## WORK REQUIRED
For the entries below, say how many lines hold the word "agent", with the number as the only reply.

__________

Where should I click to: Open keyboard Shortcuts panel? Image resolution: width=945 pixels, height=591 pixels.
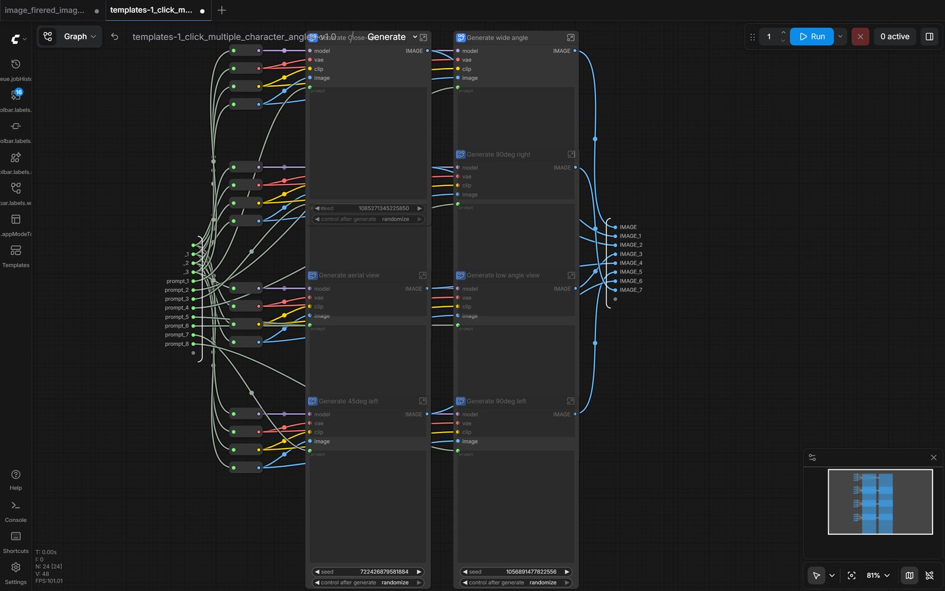click(16, 537)
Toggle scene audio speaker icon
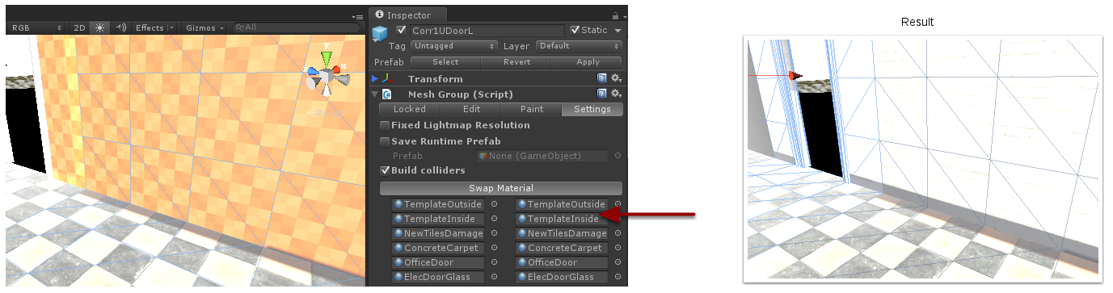 pyautogui.click(x=121, y=27)
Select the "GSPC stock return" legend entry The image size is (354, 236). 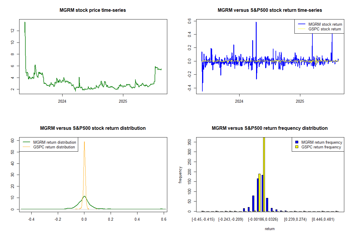click(x=325, y=29)
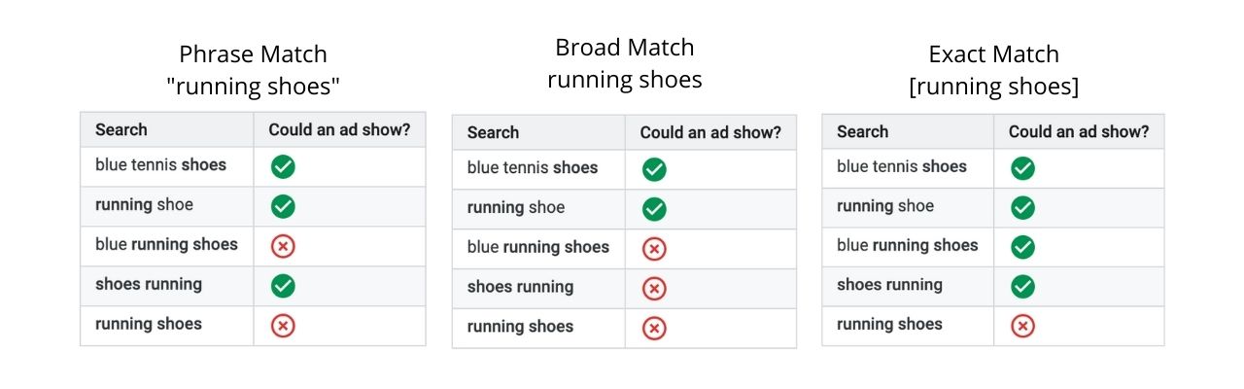1244x389 pixels.
Task: Click Exact Match check icon for blue tennis shoes
Action: tap(1022, 168)
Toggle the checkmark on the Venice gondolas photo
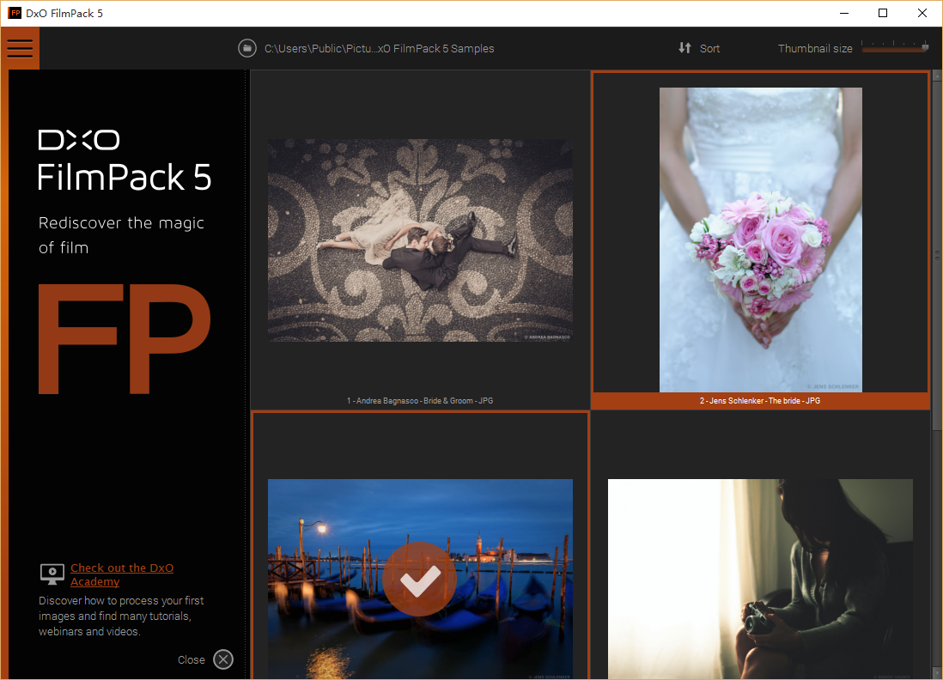The width and height of the screenshot is (943, 680). (x=419, y=580)
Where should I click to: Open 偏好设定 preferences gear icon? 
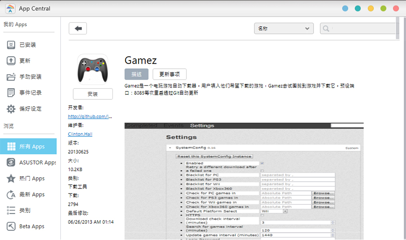pyautogui.click(x=11, y=109)
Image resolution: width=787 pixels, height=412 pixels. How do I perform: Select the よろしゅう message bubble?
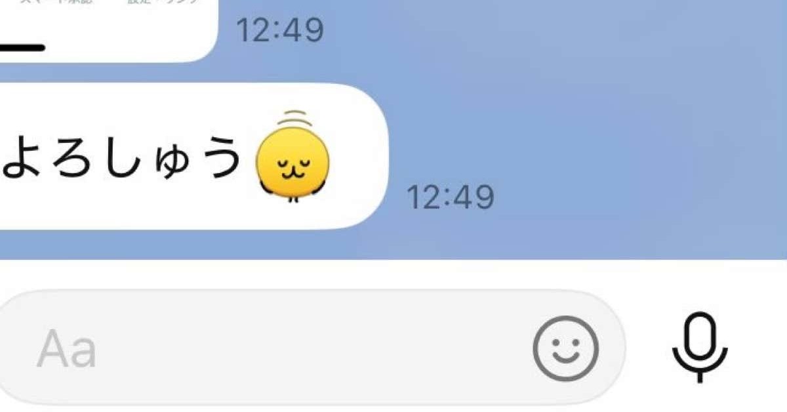194,157
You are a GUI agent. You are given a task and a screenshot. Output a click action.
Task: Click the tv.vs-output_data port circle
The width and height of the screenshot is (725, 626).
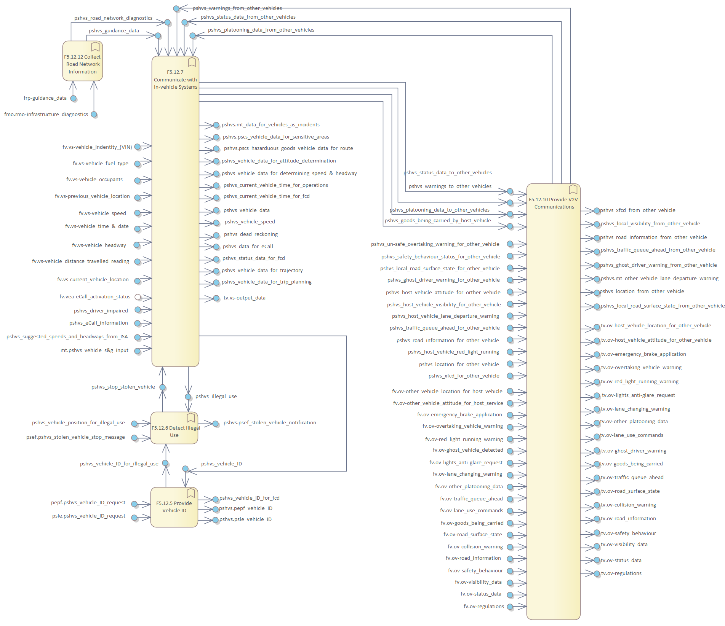tap(216, 298)
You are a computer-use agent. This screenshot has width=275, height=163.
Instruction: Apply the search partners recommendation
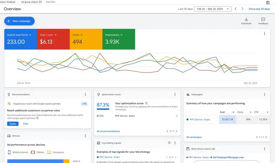point(13,124)
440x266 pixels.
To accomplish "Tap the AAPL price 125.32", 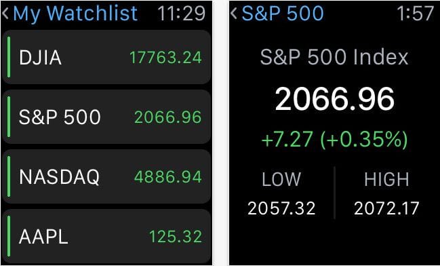I will 176,237.
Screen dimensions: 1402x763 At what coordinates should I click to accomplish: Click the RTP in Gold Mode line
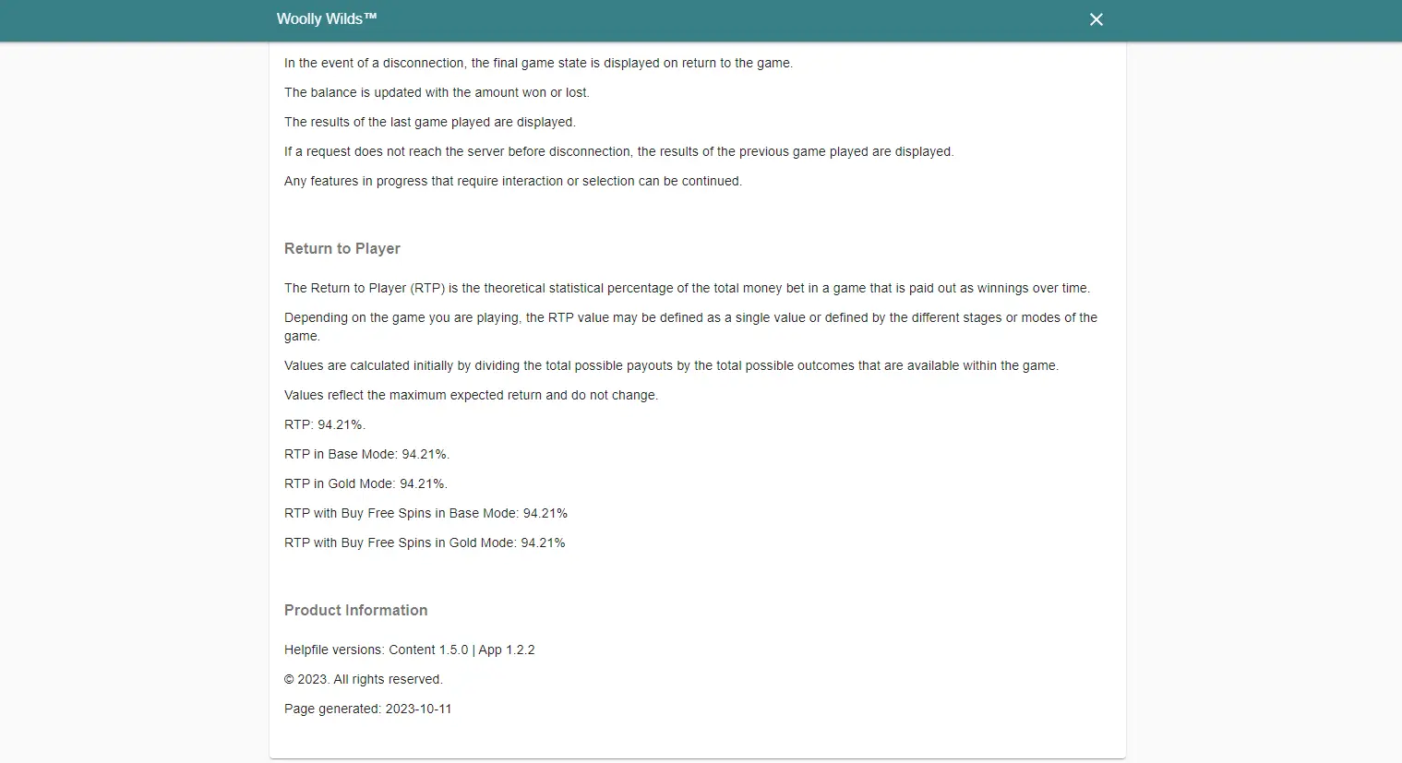366,483
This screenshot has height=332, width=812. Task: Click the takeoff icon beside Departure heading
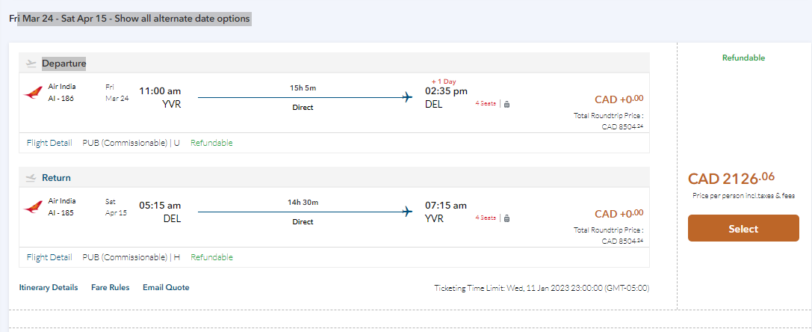[31, 64]
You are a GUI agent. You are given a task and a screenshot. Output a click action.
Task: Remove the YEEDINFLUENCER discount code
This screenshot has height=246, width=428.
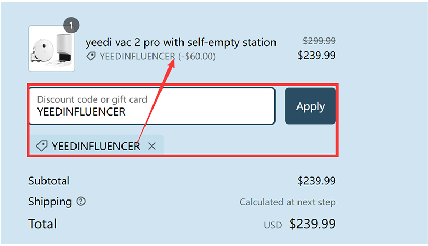pos(152,146)
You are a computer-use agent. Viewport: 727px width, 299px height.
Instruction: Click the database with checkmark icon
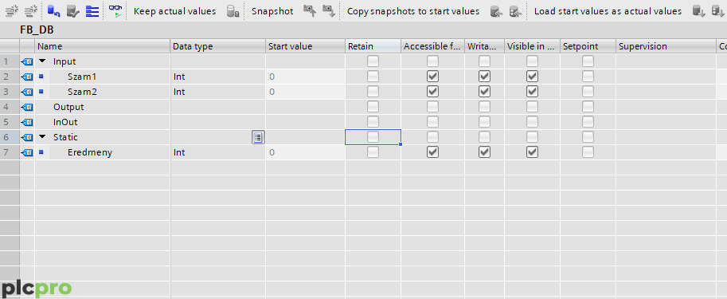point(73,10)
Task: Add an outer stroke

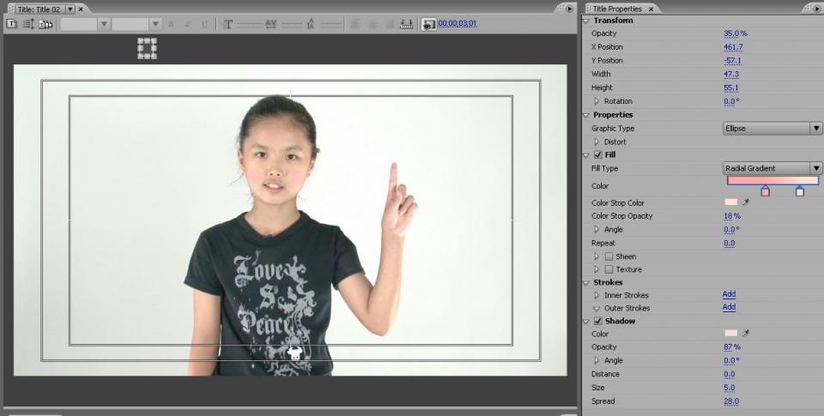Action: coord(729,308)
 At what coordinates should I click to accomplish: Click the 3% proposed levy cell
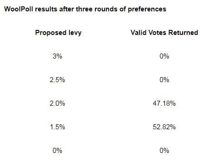[x=57, y=56]
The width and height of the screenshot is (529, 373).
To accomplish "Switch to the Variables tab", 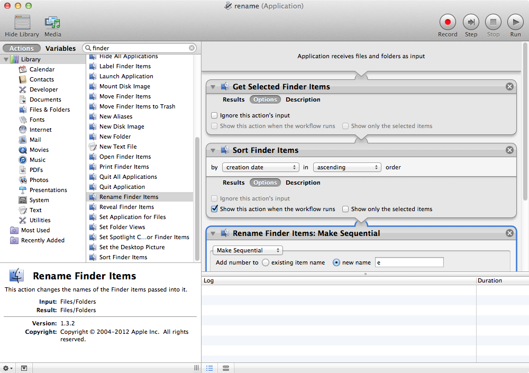I will [x=60, y=48].
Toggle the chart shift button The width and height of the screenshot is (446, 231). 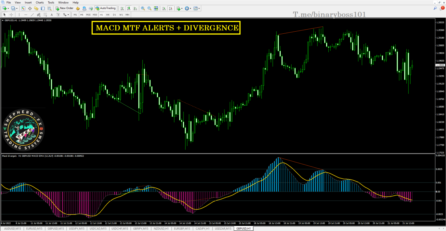[x=171, y=8]
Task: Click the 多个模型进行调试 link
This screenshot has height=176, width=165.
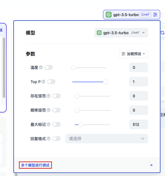Action: (x=35, y=165)
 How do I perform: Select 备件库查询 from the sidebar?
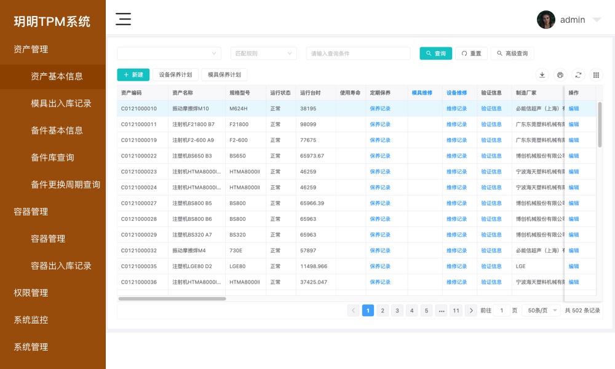point(52,157)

__________

## REPLY
4